You’re critical of Civil Rights-style politics.

Civil rights relics want to blame the government for everything. They are still fighting the fight of the 1960s. We fought the laws in the 1960s and I give them their due for doing that. But in towns like Atlanta and Washington and Newark, Black people run the city. We are the preachers, principals, pastors and elected officials. We have been given the keys and what have we done? Our schools are as bad as they’ve ever been. We have lost industries in every city and we’re doing nothing about attracting new kinds of businesses – businesses of the future – to our cities.

Who are some examples of Civil Rights-style Black leaders?

Michael Eric Dyson and Cornel West, for example. They talk about the problems then they go and teach at Georgetown, Princeton and Harvard where there aren’t many poor Black students.

What’s the biggest problem with our education system?

The teacher’s unions are the death of public schools. They create an environment that is contentious. It’s the administration against the teachers. The teachers against the administrators. Everybody has a union. When was the last time you’ve heard the teachers union fighting on behalf of the students? When will they be fighting for longer days and what the students really need? I don’t get paid overtime. You don’t get paid overtime.  People say teachers are underpaid, but relatively to the general public -- to basketball players, etc.

Is the Obama administration doing enough?

Their policy hasn’t been clearly defined. They need to come harder and make it clear that failed schools will be closed.

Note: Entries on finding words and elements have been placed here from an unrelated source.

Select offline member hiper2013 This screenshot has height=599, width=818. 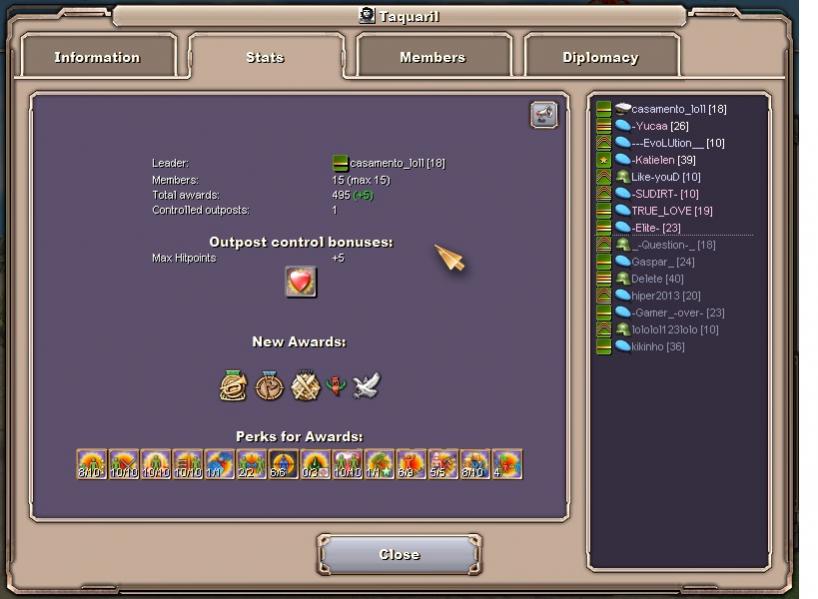pos(665,296)
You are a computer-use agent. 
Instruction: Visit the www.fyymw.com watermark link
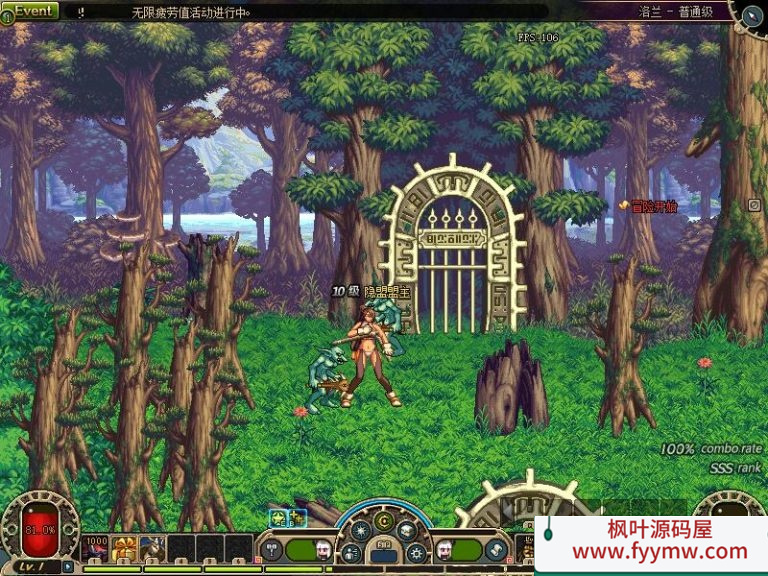coord(659,551)
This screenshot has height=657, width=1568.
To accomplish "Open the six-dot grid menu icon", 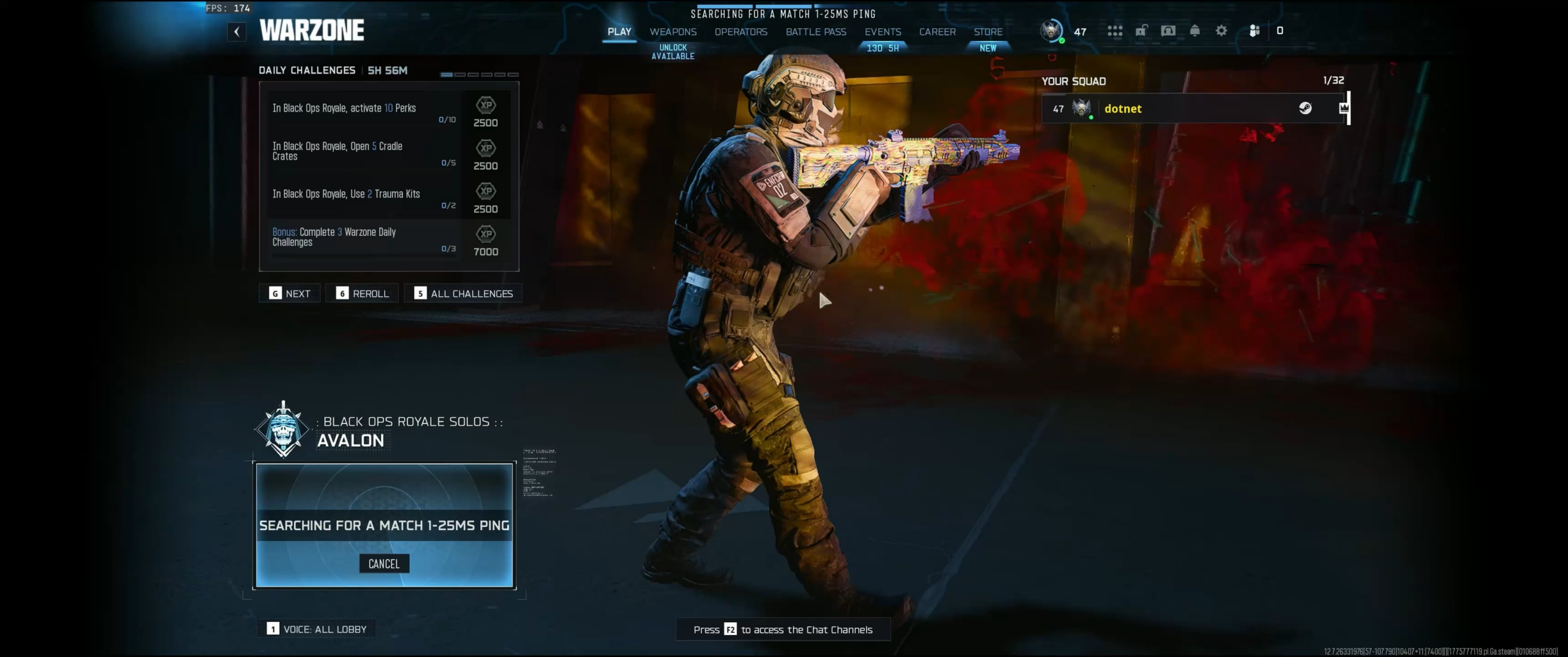I will point(1115,31).
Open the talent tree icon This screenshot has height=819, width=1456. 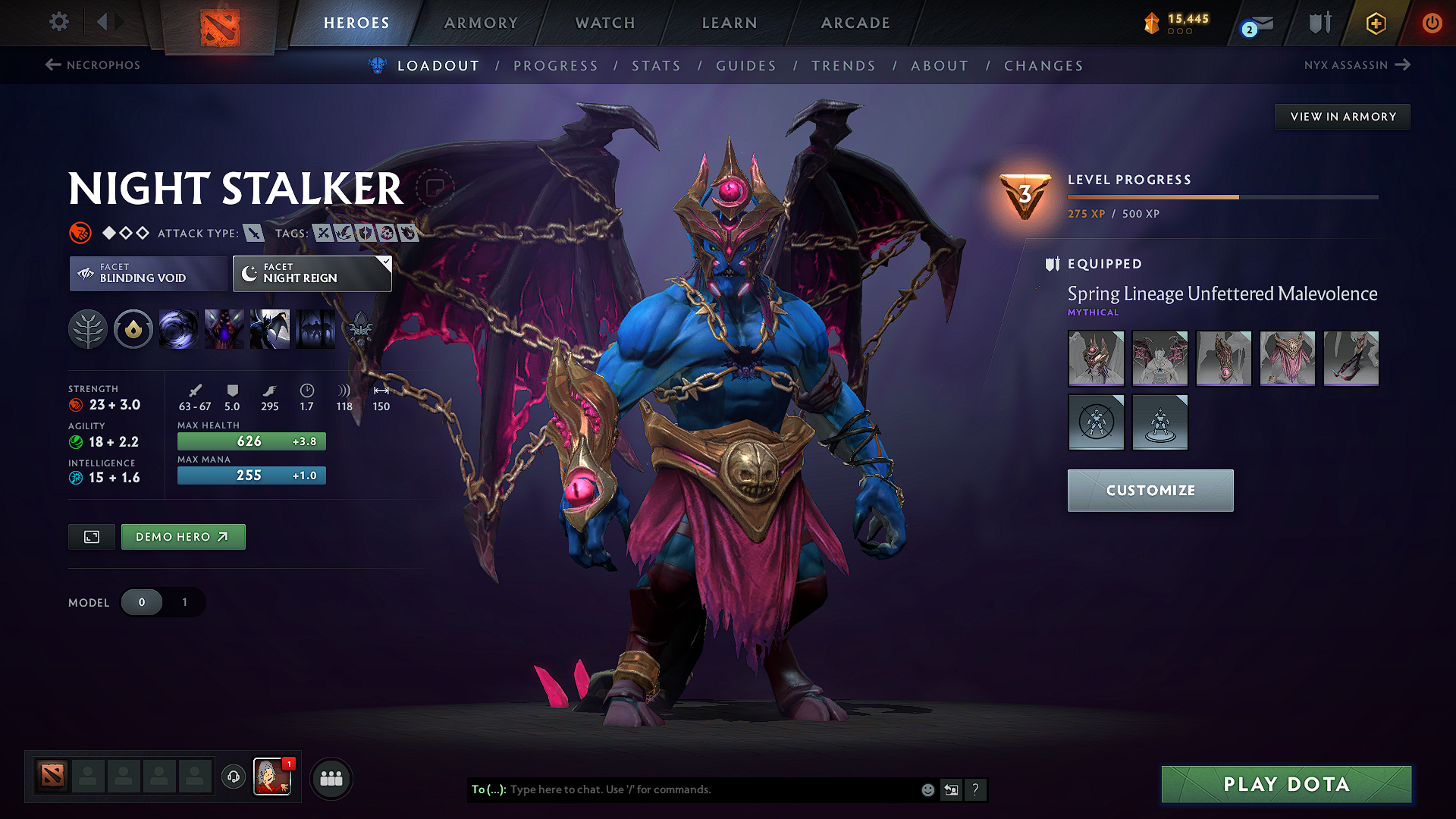88,329
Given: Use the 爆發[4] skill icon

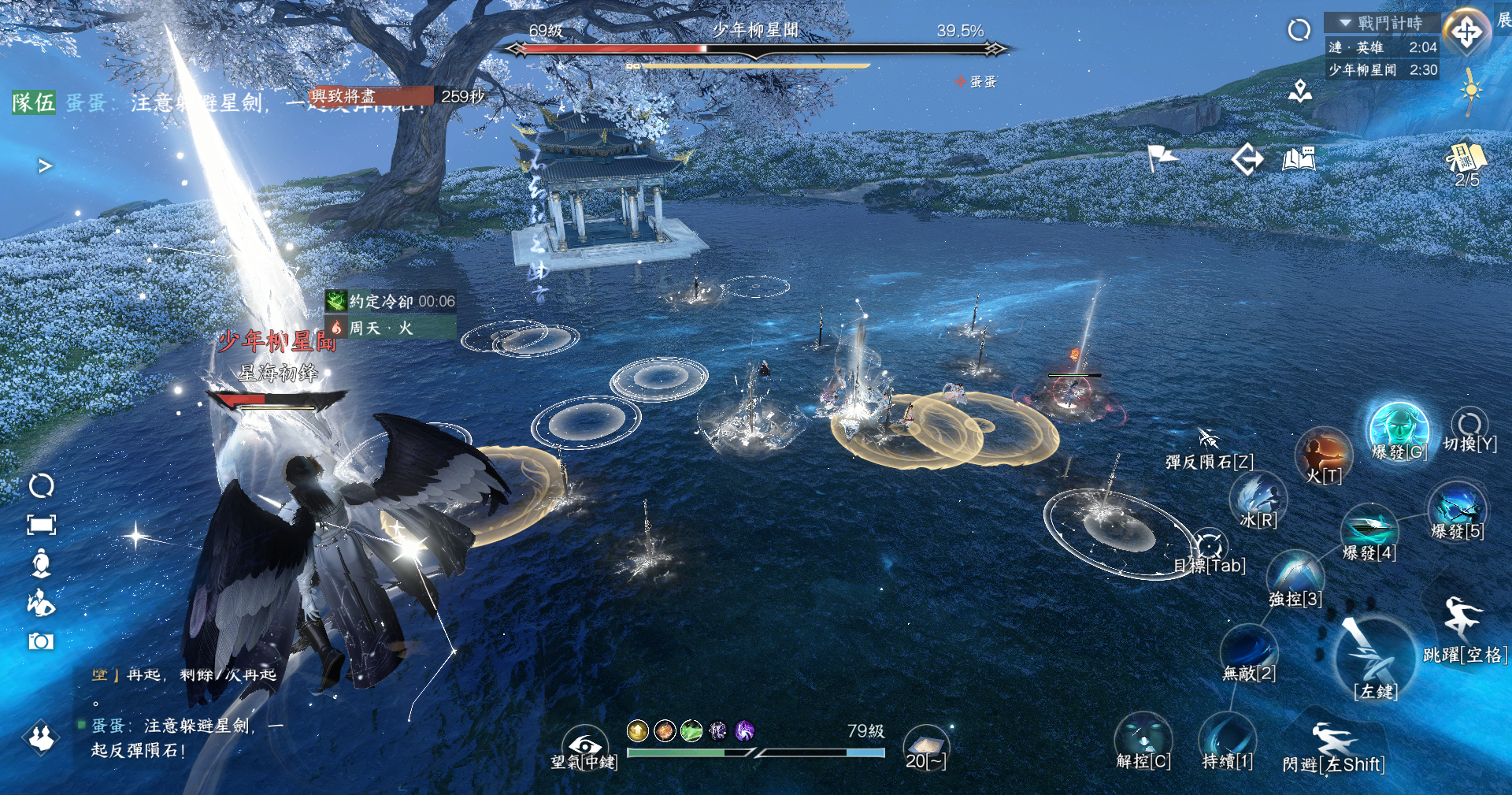Looking at the screenshot, I should (1369, 526).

What’s one secret to your school’s success?

Our kids go to school year round. If I taught you how to do something and then I don’t revisit it for a couple of months, what happens? Black and Latino students lose about two months of information in the summer and then have to catch up in the fall. Then, what happens in November? The starts and stops kill our students.

What about parents? How responsible are they for the crisis?

Parents are blame-able, but they are not accountable. Parents could definitely help but they don’t often. But let’s say they did. Even as a person who runs a school, I ain’t teaching my son Chemistry. That’s like the Piano teacher saying to me, well Dr. Perry we’ll teach your son the piano if you know how to play the piano. Then why am I paying the teacher? What I do hold parents responsible for is allowing this crisis in our education system to continue.

Do the kids themselves have a role?

What did our kids do wrong but be born? What did they do to deserve to be educated (or not educated) in the schools they’re in? The longer they stay in these schools, the more their scores go down. It’s criminal. Our kids will go through fire for somebody if they believed that person cared about them.

What should be our first step in improving the education system?

Vouchers. Vouchers. Vouchers.

You know a lot of people disagree with that option. They think vouchers undermine our public education system.

I believe in vouchers wholeheartedly. Students need to be given the choice. We need to look at our education crisis more honestly. Right now kids aren’t being educated properly and they have no options. Something has  to change.